Identify automatic str/unicode coercions

Tue Jun 10 20:28:24 BST 2008

Hi!

There is this interesting thread called "About encoding issues" on the 
bazaar mailing list, started by Jan Hudec: 
http://thread.gmane.org/gmane.comp.version-control.bazaar-ng.general/10908

The idea is that automatic conversions between byte and unicode strings 
should be avoided, as they are bound to fail if a string contains 
non-ASCII characters. Instead, all conversions should be done ecplicitely.

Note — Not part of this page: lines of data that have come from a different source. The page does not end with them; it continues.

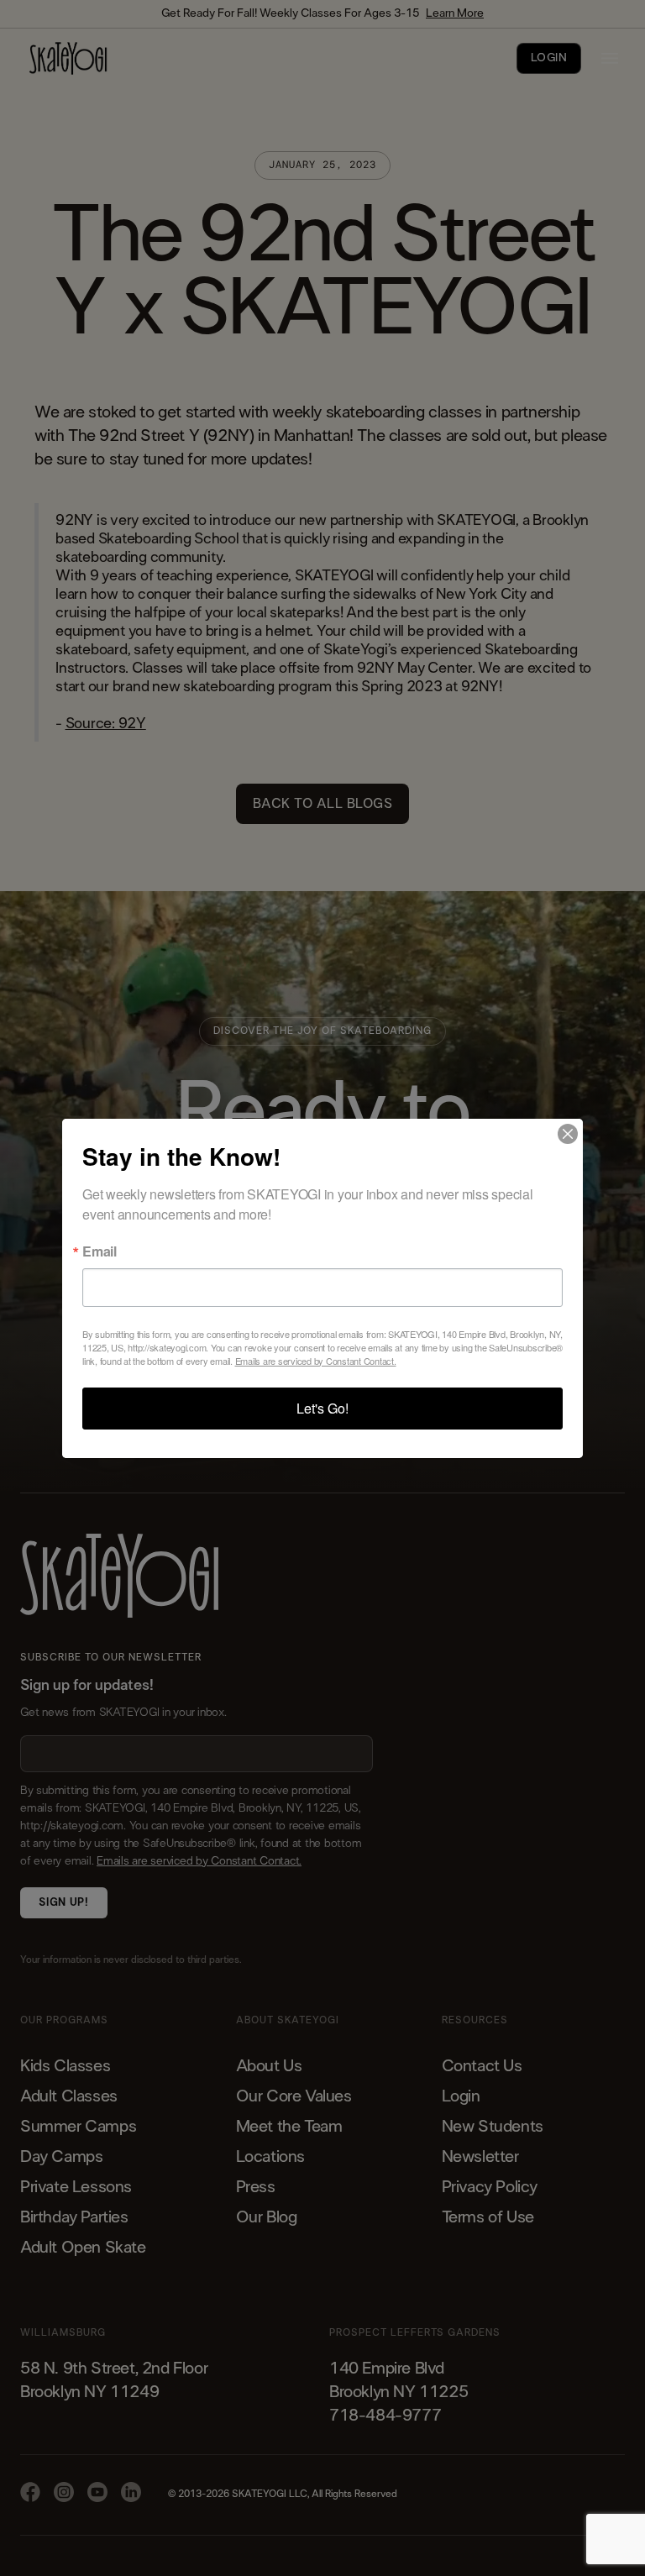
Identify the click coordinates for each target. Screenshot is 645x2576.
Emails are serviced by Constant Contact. (315, 1360)
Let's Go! (322, 1408)
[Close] (568, 1134)
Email (99, 1251)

I liked the idea, especially as str/unicode conversions currently give 
me headaches in https://bugs.launchpad.net/bzr/+bug/128496 (in 
combination with bzr-svn). The main problem is the question of how to 
enforce this policy. A solution is to override the default encoding by a 
specil encoding, which logs all access before performing default ascii 
encoding. That's an idea originally proposed by Jan Hudec, but I found 
no implementation for it yet. Now there is a basic proof of concept: 
https://code.launchpad.net/~gagern/bzr/str-unicode

Right now it simply writes to a linear log, which quickly grows to sizes 
where it becomes difficult to manage. I tried to make the log writing 
module easily replaceable, and I would think of maybe some sqlite backed 
log with one table for backtraces (one line each with pointer to parent) 
and one with counters for actual occurrences. Of course there would 
still be some post processing overhead to turn this into something useful.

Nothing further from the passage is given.